To be fair, journals come and go in their popularity (like bars). I remember when "Public Interest," "American Spectator," and the Heritage Foundation's magazine (forget the exact title) used to be the "big three," with National Review having badly slipped in the 1980s. Then Tyrrell got totally obsessed with Clinton and ignored economic, cultural, and foreign policy issues. He sold "American Spectator" to George Gilder, who was likewise narrowly focused on technology. The mag declined in influence until it went to the web version, and now is making a comeback. "Public Interest" pretty much disappeared as an influential journal by the early 1990s. And the Heritage mag, which used to be very good, basically died when its short, punchy articles were replaced by things on the web.
This one will have me wandering about today with a "?" above my head and muttering to myself.
"Realists" seems to be a Brave New World construct.
Don't know how influential such an obscure magazine can be or how being so out of touch can give it any credibility.
Parts of this debate I can barely understand. As far as I can tell:
Realists - Leaning towards the staus quo so completely that they would continue providing virgins for sacrifice to appease the oil and "old Europe" gods.
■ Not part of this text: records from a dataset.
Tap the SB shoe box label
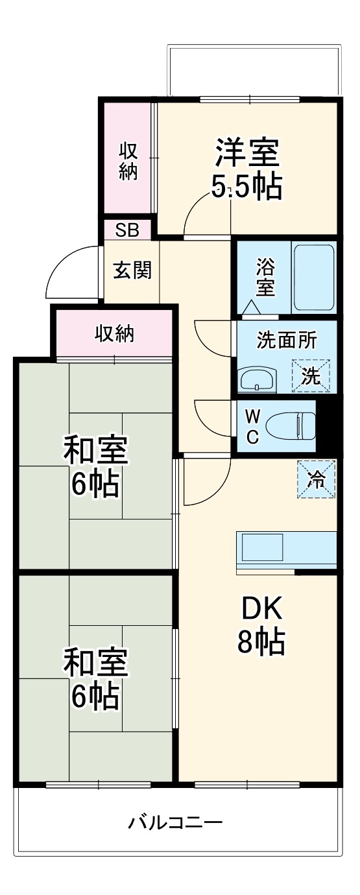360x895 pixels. (127, 229)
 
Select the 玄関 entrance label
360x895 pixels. (132, 270)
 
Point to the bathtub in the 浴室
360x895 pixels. (314, 278)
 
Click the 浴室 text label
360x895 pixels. (265, 277)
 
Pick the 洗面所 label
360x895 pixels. (287, 340)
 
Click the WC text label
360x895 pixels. (252, 425)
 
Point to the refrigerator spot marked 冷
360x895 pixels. (317, 479)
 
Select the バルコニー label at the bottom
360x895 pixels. (175, 824)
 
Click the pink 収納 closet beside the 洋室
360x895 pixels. (128, 161)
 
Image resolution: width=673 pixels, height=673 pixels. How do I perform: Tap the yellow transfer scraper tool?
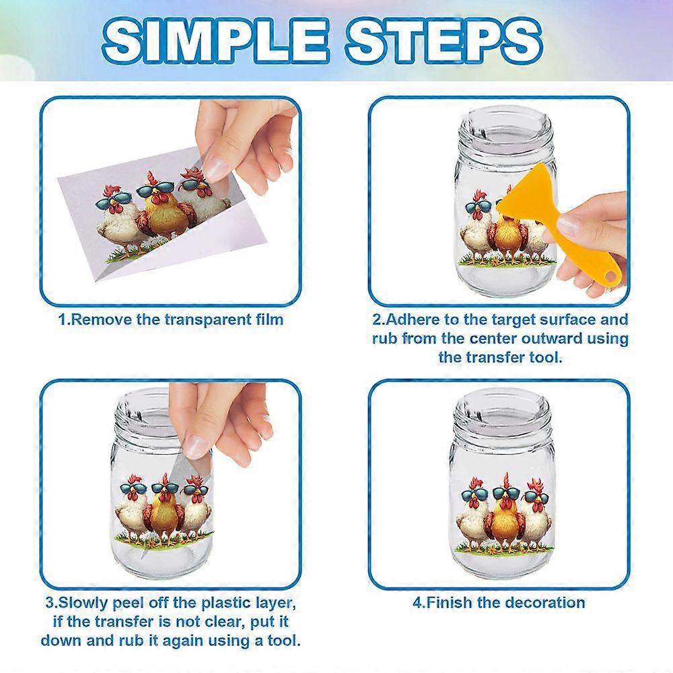pyautogui.click(x=532, y=215)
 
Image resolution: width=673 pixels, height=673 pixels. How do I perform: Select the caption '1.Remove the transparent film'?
pyautogui.click(x=171, y=319)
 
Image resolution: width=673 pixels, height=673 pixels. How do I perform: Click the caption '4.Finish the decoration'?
pyautogui.click(x=499, y=602)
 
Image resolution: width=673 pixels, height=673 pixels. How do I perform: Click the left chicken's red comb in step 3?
pyautogui.click(x=132, y=484)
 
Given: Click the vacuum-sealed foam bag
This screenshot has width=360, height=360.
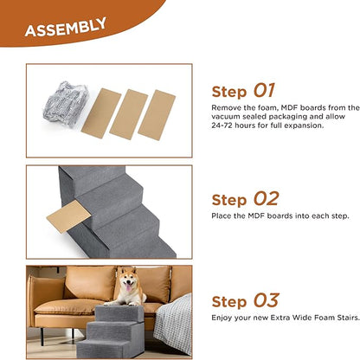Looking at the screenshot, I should pyautogui.click(x=61, y=101).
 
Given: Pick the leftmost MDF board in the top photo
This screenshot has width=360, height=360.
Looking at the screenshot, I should pyautogui.click(x=98, y=112).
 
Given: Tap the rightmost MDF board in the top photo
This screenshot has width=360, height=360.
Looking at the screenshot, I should pyautogui.click(x=157, y=112).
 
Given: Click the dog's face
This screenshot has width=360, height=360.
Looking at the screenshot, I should pyautogui.click(x=130, y=283).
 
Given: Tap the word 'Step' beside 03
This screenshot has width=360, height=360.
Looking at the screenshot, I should pyautogui.click(x=229, y=303).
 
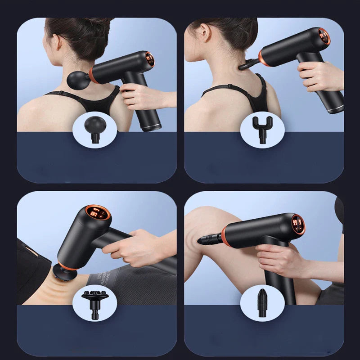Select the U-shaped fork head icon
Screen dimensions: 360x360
coord(262,127)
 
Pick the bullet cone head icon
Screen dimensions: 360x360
coord(262,301)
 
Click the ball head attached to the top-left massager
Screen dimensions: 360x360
coord(77,78)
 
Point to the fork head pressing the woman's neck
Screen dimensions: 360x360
coord(247,64)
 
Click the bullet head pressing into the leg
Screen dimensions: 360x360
coord(208,240)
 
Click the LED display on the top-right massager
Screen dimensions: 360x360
coord(324,36)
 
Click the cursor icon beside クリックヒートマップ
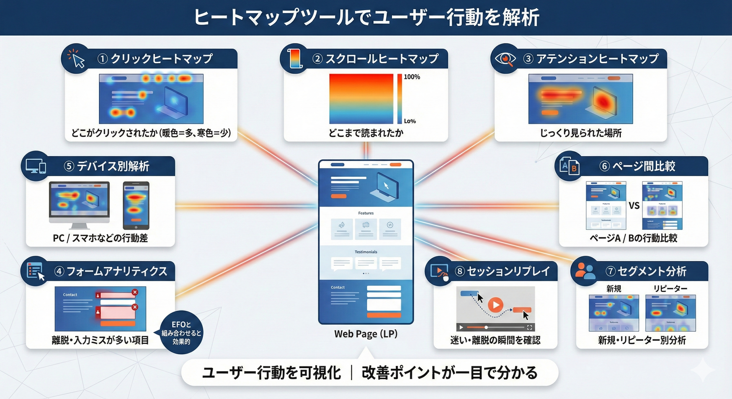pos(76,59)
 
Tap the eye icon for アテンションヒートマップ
pos(505,59)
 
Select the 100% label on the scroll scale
pos(412,77)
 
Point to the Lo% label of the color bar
pos(410,121)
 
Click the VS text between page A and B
pos(634,206)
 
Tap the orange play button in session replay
pos(496,305)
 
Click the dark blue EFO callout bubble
pos(181,333)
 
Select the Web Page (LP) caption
pos(366,334)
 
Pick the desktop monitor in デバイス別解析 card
pos(79,202)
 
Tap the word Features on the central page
pos(366,213)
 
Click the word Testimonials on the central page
pos(366,252)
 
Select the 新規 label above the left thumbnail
pos(614,289)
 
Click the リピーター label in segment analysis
pos(670,289)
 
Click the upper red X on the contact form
pos(135,292)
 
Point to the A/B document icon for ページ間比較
pos(569,166)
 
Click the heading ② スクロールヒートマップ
pos(376,59)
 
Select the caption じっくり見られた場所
pos(580,133)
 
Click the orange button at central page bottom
pos(384,316)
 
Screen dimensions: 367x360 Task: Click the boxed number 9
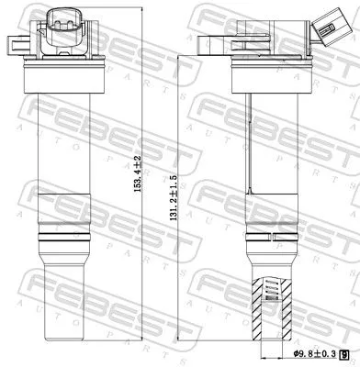[x=343, y=351]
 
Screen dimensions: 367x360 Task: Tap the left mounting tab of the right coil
[x=203, y=42]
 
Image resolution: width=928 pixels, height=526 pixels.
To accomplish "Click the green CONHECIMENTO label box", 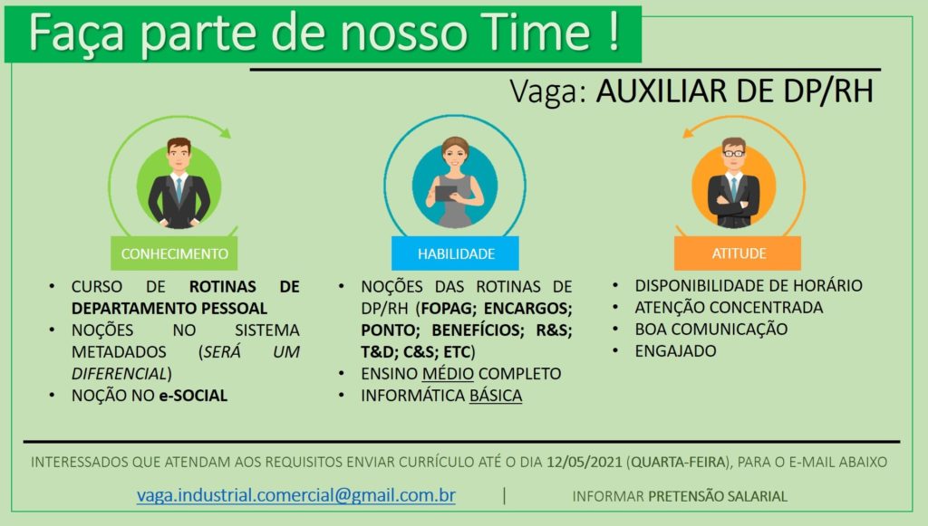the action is (x=174, y=253).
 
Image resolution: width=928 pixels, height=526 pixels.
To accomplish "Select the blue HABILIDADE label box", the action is (x=455, y=253).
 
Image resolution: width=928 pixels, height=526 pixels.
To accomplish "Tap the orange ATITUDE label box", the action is (x=738, y=253).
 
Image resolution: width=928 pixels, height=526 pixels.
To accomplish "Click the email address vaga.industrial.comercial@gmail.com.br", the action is (x=296, y=495).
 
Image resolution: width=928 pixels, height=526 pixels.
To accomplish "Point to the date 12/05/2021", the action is (x=585, y=462).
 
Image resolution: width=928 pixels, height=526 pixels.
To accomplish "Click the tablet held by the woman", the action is (x=446, y=193).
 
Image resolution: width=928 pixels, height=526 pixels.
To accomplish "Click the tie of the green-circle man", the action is (x=179, y=190).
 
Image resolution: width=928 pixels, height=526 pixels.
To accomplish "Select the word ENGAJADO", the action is (x=675, y=351).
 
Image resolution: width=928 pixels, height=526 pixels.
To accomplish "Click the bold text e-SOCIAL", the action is (x=193, y=396).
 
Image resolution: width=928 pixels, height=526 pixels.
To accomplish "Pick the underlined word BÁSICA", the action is (x=496, y=396).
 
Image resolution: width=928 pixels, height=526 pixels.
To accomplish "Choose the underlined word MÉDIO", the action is (x=448, y=374).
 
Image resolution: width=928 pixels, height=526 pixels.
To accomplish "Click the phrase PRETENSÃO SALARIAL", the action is (x=718, y=496).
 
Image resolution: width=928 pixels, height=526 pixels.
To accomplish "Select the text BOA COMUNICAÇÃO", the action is (x=710, y=330).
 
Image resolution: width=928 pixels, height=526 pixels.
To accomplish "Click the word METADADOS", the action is (x=119, y=351).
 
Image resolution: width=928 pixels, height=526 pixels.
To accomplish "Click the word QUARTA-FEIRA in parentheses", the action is (x=678, y=462).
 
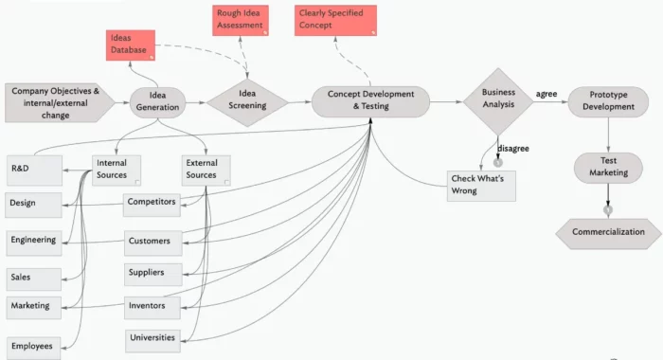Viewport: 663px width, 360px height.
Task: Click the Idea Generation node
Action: point(156,101)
Wilsonian - Muddied beyond belief. Either the worship of one world government for some obscure mindless purpose, or in order to hide corporate and other interests behind the continued redistribution of wealth. Scary, in all its incarnations.
In summary, this seems like a battle between the peanut farmer mentality which empowered 911 and current terrorist activity and the "Marines" mentality of our early history which declared, "Millions for defence; not one cent for tribute!"
And not a peep about which side the 'Rats are cheering on. As if we didn't know.
In (some) defense of Washington and Adams, the tribute they paid was due to the fact that the U.S. didn't have a navy; and in the Adams administration began constructing one . . . just in time for the "small government" and "gunboats" Thomas Jefferson to use it in defeating the Barbary Pirates. I'm sure had Washington had four frigates, there would not have been even a "cent" for tribute.
Even liberals have "agonizing reappraisals." They are going through one today, before your eyes, with a question unthinkable to them two months ago: Was Bush right about Iraq?